→ **WHAT NEEDS TO BE DONE**:
In the entries that follow, how many lines hold the string "checkbox"? Give only that number.

→ **PROVIDED MATERIAL**:
--- --- ---

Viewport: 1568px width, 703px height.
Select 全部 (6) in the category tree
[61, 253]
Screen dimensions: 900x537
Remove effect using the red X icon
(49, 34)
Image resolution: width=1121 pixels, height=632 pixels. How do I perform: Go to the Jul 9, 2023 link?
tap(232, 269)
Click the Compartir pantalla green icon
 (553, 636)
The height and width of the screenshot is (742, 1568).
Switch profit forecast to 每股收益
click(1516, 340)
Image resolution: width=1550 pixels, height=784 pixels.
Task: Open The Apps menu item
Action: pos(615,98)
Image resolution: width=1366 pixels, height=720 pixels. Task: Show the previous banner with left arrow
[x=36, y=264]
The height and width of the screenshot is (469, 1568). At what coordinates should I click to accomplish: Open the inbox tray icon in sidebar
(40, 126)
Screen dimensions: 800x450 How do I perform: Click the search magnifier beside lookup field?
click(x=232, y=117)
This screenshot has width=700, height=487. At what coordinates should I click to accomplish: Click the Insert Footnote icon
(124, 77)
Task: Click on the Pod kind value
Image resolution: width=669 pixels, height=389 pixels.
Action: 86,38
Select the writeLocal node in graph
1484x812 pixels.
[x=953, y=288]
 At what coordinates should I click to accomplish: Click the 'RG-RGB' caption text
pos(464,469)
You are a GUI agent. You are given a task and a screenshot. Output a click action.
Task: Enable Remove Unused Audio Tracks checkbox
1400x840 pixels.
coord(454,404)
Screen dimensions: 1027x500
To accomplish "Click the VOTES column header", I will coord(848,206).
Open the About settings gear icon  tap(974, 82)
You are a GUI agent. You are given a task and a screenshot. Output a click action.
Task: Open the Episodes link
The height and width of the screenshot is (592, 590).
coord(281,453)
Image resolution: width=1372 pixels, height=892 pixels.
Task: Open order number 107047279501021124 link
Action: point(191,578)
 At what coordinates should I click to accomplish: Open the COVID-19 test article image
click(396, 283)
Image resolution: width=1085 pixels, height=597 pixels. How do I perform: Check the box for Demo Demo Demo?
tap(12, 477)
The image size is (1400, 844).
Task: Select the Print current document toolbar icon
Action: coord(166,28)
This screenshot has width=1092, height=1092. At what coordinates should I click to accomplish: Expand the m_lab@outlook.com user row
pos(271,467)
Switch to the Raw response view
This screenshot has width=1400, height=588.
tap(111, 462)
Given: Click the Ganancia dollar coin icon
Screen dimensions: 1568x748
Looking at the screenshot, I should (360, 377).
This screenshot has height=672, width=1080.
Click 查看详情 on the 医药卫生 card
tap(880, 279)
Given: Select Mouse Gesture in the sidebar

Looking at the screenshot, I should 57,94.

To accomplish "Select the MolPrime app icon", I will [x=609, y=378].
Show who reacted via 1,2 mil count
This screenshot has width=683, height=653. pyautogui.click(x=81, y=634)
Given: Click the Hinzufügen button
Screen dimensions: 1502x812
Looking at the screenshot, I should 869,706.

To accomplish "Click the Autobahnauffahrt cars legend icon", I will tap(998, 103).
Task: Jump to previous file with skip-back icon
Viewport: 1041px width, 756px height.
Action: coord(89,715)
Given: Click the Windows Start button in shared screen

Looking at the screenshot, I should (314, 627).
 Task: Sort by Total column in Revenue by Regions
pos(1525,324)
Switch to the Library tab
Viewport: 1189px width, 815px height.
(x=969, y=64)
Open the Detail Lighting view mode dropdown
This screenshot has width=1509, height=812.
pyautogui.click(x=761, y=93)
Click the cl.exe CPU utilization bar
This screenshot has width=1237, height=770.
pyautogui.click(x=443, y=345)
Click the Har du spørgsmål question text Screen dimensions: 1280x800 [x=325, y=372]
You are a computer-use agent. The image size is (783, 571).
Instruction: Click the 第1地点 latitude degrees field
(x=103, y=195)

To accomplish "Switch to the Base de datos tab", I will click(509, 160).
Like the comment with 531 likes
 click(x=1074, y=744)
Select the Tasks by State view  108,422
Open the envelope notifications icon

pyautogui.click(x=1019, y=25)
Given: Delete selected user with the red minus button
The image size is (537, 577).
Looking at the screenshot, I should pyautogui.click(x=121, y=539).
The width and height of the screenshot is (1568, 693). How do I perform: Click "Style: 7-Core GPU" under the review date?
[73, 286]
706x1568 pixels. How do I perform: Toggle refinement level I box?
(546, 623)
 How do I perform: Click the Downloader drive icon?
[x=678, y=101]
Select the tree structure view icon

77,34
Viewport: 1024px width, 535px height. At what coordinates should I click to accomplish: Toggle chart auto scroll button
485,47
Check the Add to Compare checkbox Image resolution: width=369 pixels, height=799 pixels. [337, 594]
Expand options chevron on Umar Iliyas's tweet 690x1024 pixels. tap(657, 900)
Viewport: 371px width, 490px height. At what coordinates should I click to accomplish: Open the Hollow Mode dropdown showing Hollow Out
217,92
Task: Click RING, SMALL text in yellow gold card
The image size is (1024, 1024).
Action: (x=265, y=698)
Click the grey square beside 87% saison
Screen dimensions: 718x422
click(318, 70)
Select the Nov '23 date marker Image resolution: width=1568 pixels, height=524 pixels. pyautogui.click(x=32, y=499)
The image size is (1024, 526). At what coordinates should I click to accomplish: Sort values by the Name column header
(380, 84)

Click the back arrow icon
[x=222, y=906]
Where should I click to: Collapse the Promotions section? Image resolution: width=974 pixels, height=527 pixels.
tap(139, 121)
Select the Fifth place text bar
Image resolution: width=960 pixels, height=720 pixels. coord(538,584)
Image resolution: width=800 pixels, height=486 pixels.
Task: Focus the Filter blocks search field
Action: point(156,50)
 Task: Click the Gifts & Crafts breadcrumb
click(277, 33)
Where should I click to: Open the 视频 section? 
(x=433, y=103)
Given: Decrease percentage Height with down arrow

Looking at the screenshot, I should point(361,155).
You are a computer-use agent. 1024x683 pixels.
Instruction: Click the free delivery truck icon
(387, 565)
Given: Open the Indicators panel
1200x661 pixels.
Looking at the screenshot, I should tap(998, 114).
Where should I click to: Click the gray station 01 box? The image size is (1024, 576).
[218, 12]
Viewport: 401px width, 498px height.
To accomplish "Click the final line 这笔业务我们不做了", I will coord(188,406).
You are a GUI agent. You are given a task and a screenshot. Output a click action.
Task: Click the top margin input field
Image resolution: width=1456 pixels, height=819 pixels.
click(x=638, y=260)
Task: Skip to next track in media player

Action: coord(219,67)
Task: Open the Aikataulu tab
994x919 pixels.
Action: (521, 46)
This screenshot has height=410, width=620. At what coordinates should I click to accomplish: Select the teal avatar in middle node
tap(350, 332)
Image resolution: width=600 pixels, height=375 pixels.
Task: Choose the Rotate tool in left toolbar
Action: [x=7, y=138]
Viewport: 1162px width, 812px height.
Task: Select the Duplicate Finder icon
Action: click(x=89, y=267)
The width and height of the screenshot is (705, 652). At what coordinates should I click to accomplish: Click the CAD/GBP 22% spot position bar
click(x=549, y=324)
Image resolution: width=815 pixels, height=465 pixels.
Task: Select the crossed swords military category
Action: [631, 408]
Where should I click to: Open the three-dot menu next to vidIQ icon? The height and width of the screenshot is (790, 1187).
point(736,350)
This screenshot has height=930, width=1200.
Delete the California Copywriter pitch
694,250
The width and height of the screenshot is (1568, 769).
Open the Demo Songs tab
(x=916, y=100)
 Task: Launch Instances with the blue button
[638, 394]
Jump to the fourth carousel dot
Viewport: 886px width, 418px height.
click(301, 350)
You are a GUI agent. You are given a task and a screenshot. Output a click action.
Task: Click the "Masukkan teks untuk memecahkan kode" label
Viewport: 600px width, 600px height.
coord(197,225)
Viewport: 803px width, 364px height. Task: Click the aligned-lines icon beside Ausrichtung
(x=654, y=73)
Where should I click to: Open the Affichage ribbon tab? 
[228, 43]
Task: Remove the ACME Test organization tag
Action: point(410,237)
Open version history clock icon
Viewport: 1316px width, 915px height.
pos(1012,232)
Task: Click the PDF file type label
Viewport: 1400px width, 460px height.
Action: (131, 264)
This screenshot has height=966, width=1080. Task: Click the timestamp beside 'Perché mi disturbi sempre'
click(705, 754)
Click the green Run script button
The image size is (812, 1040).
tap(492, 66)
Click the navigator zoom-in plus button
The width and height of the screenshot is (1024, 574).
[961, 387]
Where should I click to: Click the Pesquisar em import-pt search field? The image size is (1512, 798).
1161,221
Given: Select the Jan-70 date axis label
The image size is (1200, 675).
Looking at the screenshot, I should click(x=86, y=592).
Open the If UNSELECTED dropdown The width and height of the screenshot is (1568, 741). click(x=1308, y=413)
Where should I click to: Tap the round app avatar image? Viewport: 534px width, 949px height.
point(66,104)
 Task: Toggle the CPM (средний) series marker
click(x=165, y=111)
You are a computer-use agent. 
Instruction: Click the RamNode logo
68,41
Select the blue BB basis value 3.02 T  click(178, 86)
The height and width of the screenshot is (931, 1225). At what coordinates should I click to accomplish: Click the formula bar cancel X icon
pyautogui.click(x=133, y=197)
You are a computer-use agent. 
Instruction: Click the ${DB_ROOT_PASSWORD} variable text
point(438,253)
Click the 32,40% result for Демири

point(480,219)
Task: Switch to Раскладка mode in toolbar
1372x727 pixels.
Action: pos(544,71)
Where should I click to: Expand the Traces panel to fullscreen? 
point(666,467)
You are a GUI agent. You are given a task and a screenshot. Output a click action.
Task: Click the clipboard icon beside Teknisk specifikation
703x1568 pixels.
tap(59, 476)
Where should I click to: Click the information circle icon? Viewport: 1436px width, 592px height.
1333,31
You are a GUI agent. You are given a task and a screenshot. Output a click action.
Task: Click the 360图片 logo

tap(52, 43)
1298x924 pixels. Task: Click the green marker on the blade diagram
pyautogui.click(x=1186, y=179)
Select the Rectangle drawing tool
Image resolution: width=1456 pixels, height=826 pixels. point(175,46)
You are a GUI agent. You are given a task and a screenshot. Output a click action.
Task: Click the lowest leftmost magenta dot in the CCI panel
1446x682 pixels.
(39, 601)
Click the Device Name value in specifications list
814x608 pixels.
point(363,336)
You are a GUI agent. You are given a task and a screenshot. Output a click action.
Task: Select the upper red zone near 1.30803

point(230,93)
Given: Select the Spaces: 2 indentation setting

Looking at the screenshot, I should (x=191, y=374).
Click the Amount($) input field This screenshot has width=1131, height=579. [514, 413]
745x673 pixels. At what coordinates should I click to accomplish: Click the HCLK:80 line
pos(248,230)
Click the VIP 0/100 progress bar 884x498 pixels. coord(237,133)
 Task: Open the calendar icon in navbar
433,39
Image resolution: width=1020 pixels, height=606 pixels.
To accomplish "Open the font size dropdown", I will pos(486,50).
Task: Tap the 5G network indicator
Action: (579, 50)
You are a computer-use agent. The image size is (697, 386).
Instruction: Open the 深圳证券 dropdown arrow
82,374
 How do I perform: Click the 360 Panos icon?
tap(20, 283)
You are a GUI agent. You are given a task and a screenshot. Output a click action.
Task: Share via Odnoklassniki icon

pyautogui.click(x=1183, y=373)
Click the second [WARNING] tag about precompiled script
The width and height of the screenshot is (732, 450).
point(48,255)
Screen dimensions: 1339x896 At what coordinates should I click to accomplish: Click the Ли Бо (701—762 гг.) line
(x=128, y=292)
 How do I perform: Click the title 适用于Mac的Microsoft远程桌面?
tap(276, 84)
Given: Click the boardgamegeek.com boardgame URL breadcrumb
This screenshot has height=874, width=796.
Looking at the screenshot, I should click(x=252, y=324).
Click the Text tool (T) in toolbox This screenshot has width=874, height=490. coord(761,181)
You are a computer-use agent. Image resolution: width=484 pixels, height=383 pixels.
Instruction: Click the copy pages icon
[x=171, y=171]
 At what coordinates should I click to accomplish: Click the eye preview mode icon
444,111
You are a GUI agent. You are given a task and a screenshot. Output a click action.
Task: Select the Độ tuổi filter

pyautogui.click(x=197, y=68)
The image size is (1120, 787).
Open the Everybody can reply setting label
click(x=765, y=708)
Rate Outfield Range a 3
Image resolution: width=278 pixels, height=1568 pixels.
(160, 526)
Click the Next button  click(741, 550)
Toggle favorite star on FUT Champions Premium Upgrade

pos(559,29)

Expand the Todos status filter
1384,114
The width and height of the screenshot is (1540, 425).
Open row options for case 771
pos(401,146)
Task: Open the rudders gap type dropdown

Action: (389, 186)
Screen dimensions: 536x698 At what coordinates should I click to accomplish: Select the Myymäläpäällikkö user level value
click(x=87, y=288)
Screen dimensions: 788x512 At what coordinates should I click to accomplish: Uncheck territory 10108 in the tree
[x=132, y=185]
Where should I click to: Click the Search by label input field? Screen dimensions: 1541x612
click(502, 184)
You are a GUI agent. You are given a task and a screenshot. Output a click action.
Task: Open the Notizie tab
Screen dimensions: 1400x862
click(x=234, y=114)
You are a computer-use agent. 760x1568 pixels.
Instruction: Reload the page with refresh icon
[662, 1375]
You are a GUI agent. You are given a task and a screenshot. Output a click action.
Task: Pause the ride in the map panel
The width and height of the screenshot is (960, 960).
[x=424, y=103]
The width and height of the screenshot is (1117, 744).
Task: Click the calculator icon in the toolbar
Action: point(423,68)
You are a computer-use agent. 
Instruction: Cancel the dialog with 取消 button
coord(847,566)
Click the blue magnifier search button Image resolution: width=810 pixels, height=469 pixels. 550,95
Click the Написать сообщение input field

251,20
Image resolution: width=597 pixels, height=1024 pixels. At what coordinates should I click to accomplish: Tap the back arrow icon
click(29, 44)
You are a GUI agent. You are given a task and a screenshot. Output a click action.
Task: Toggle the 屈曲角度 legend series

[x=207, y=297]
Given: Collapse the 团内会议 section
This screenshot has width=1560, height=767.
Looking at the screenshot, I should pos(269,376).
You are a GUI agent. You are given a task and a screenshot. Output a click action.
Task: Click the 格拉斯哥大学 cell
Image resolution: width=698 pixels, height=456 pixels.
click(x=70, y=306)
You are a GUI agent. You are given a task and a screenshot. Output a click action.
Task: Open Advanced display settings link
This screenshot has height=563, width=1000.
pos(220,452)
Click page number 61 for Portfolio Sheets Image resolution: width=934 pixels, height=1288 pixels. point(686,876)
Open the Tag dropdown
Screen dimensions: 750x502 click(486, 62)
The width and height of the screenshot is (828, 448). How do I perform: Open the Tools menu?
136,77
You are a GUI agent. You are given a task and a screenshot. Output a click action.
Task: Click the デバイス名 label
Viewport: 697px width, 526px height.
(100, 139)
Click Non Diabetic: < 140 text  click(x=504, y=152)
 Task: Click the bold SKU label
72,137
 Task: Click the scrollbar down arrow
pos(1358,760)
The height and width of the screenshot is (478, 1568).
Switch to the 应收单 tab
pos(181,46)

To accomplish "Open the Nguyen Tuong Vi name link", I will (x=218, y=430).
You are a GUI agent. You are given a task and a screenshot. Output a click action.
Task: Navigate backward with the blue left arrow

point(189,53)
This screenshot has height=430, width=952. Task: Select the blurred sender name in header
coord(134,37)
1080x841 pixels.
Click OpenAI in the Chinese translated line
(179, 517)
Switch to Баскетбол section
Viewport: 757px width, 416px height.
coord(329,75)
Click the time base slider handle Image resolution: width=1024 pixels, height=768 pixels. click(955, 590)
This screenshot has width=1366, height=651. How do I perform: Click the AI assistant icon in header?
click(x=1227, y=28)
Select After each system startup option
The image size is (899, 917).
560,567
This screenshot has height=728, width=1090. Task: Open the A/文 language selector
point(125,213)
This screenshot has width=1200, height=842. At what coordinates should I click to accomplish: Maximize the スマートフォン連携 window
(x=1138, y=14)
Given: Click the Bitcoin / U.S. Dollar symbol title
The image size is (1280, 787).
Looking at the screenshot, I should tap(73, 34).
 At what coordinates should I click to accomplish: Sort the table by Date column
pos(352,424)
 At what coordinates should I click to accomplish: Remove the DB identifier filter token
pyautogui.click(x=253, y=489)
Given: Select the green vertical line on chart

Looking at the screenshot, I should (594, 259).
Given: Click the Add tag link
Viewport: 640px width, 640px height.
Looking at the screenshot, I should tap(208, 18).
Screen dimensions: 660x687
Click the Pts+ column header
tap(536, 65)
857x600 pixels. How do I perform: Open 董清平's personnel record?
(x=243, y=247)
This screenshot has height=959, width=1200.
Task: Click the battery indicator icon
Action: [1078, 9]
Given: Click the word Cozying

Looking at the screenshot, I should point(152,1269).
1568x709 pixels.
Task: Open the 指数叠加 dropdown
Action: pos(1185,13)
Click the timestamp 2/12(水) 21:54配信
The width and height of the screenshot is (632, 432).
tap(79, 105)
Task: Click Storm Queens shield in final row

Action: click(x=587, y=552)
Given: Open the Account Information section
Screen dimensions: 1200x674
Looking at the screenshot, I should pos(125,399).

--- --- ---

→ **RESPONSE FOR THIS EXERCISE**:
2